Module Agda.Interaction.Highlighting.FromAbstract has
this at the top:
-- | Extract highlighting syntax from abstract syntax.
--
-- Implements one big fold over abstract syntax.
It works on the data type from module
Agda.Syntax.Abstract which has this as its header:
{-| The abstract syntax. This is what you get after desugaring and scope
analysis of the concrete syntax. The type checker works on abstract syntax,
producing internal syntax ("Agda.Syntax.Internal").
-}
The entry point to the highlighter is in module
Agda.Interaction.Highlighting.FromAbstract and it has the
following signature:
runHighlighter ::
Hilite a =>
SourceToModule -> AbsolutePath -> NameKinds -> a ->
HighlightingInfoBuilder
As you can see there is a Hilite type class. Many
instances are defined in the module. Here is the one for
declarations.
instance Hilite A.Declaration where
hilite = \case
A.Axiom _ax _di ai _occ x e -> hl ai <> hl x <> hl e
A.Generalize _names _di ai x e -> hl ai <> hl x <> hl e
A.Field _di x e -> hlField x <> hl e
A.Primitive _di x e -> hl x <> hl e
A.Mutual _mi ds -> hl ds
A.Section _r x tel ds -> hl x <> hl tel <> hl ds
A.Apply mi x a _ci dir -> hl mi <> hl x <> hl a <> hl dir
A.Import mi x dir -> hl mi <> hl x <> hl dir
A.Open mi x dir -> hl mi <> hl x <> hl dir
A.FunDef _di x _delayed cs -> hl x <> hl cs
A.DataSig _di x tel e -> hl x <> hl tel <> hl e
A.DataDef _di x _uc pars cs -> hl x <> hl pars <> hl cs
A.RecSig _di x tel e -> hl x <> hl tel <> hl e
A.RecDef _di x _uc dir bs e ds -> hl x <> hl dir <> hl bs <> hl e <> hl ds
A.PatternSynDef x xs p -> hl x <> hl xs <> hl p
A.UnquoteDecl _mi _di xs e -> hl xs <> hl e
A.UnquoteDef _di xs e -> hl xs <> hl e
A.ScopedDecl s ds -> hl ds
A.Pragma _r pragma -> hl pragma
where
hl a = hilite a
hlField x = hiliteField (concreteQualifier x) (concreteBase x) (Just $ bindingSite x)

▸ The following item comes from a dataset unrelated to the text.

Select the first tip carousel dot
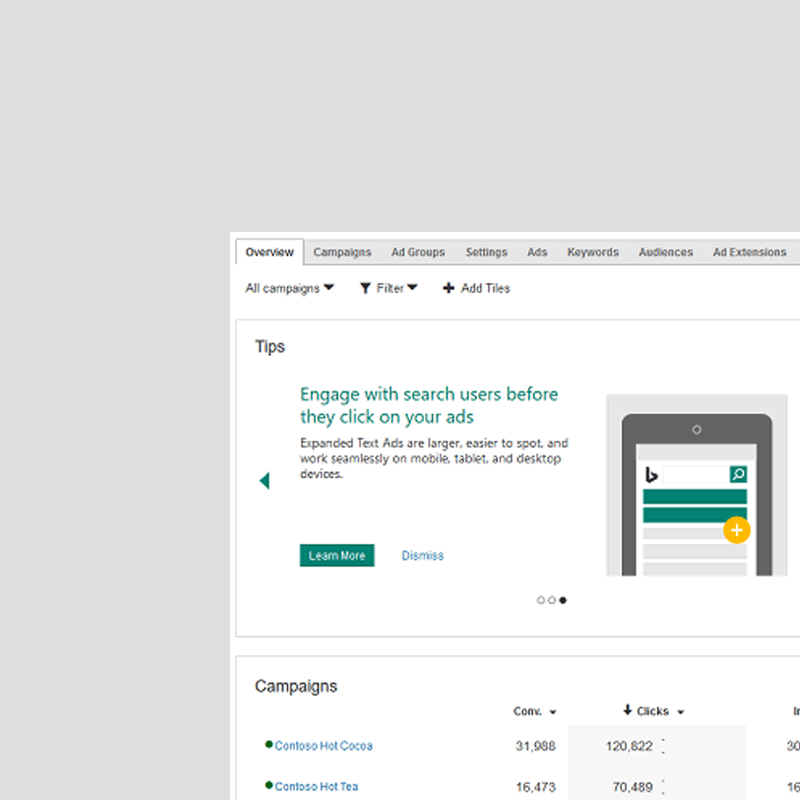(541, 600)
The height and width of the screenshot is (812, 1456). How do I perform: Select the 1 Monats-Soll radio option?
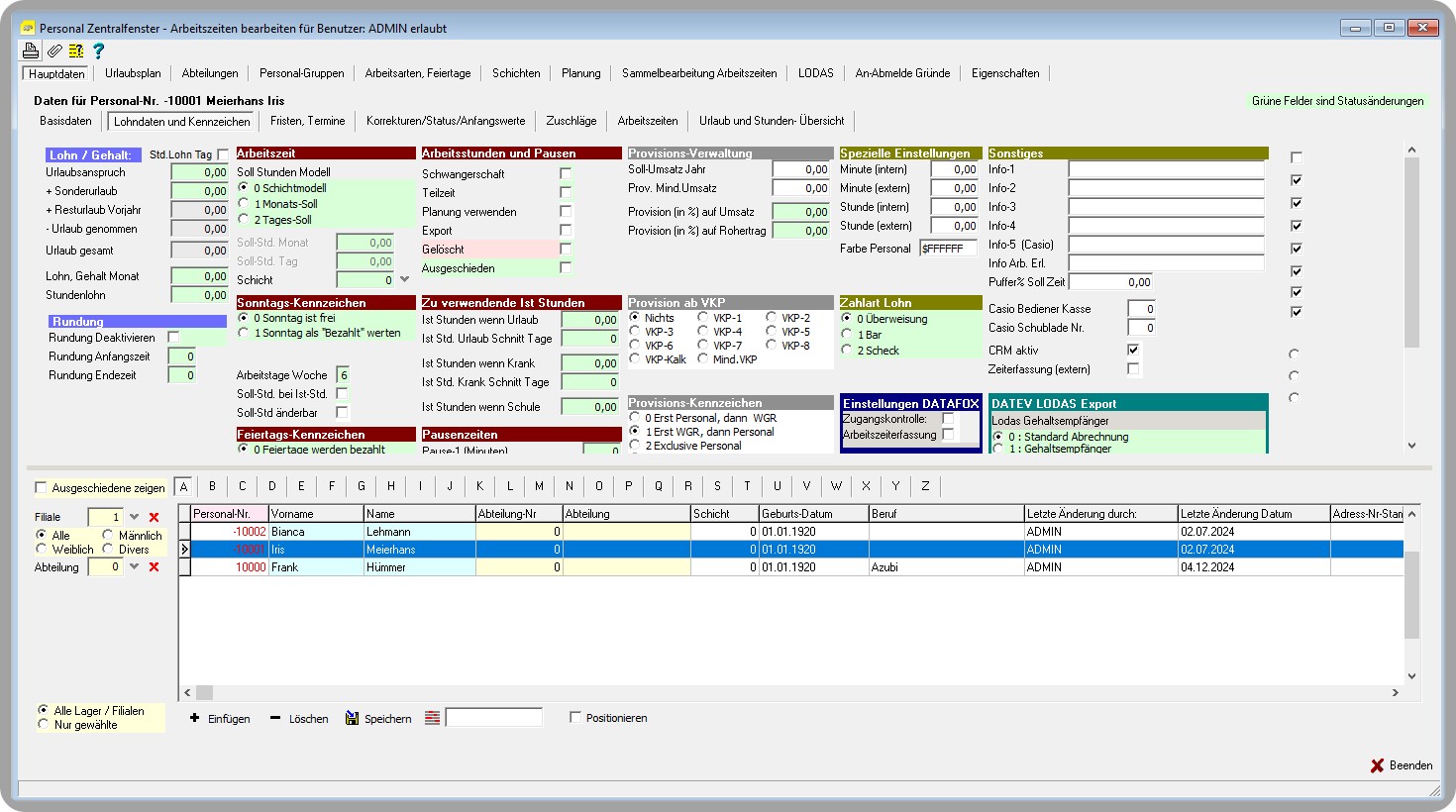(x=244, y=204)
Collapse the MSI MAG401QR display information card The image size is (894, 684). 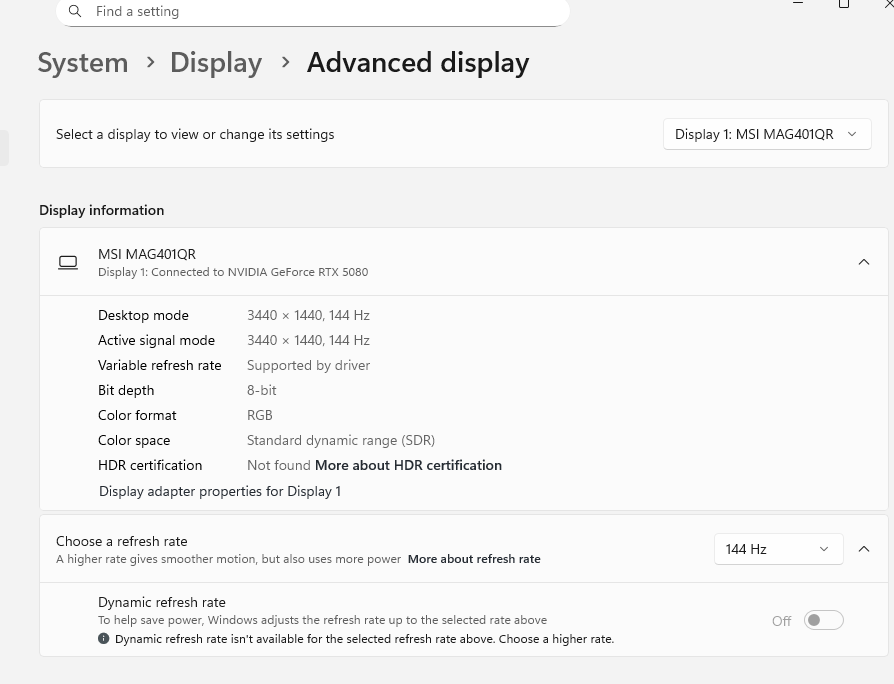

FunDefLet’s see how the highlighting works on FunDef. The key
line is
A.FunDef _di x _delayed cs -> hl x <> hl cs
Function hilite picks out the second field
x and fourth field cs. From module
Agda.Syntax.Abstract we learn that these have types
x :: QName and cs :: [Clause]
respectively:
| FunDef DefInfo QName Delayed [Clause] -- ^ sequence of function clauses
Data type QName is defined in
Agda.Syntax.Abstract.Name
data QName = QName { qnameModule :: ModuleName
, qnameName :: Name
}
deriving Data
and Name is also defined in the same module as:
data Name = Name
{ nameId :: !NameId
, nameConcrete :: C.Name -- ^ The concrete name used for this instance
, nameCanonical :: C.Name -- ^ The concrete name in the original definition (needed by primShowQName, see #4735)

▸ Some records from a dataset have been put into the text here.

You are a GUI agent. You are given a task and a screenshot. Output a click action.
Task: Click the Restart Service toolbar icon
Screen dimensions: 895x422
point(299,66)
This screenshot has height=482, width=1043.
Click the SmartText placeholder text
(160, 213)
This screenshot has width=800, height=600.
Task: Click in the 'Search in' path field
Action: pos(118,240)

, nameBindingSite :: Range
, nameFixity :: Fixity'
, nameIsRecordName :: Bool
-- ^ Is this the name of the invisible record variable `self`?
-- Should not be printed or displayed in the context, see issue #3584.
} deriving Data
runHighlighter produces a
HighlightingInfoBuilder
As far as I can tell this produces a HighlightingInfo at
the end, which is a type synonym for RangeMap Aspects. The
definition involves a DelayedMerge data type for efficiency
reasons.
A RangeMap Aspects can be thought of as mapping a range,
(Int, Int), to an Aspects value.
Okay, now let’s rewind a bit. The token stream is actually produced
in by function
Agda.Interaction.Highlighting.HTML.Base.tokenStream
tokenStream
:: Text -- ^ The contents of the module.
-> HighlightingInfo -- ^ Highlighting information.
-> [TokenInfo]
I learned that the Agda HTML Backend gets its highlighting information from the module interface produced by Agda’s type-checking phase. The highlighting information is provided at the level of tokens not abstract syntax which makes it hard to e.g. pull out just a single function definition, since we don’t have access to a structure which allows us to do that. We just have tokens and what colour they should be highlighted.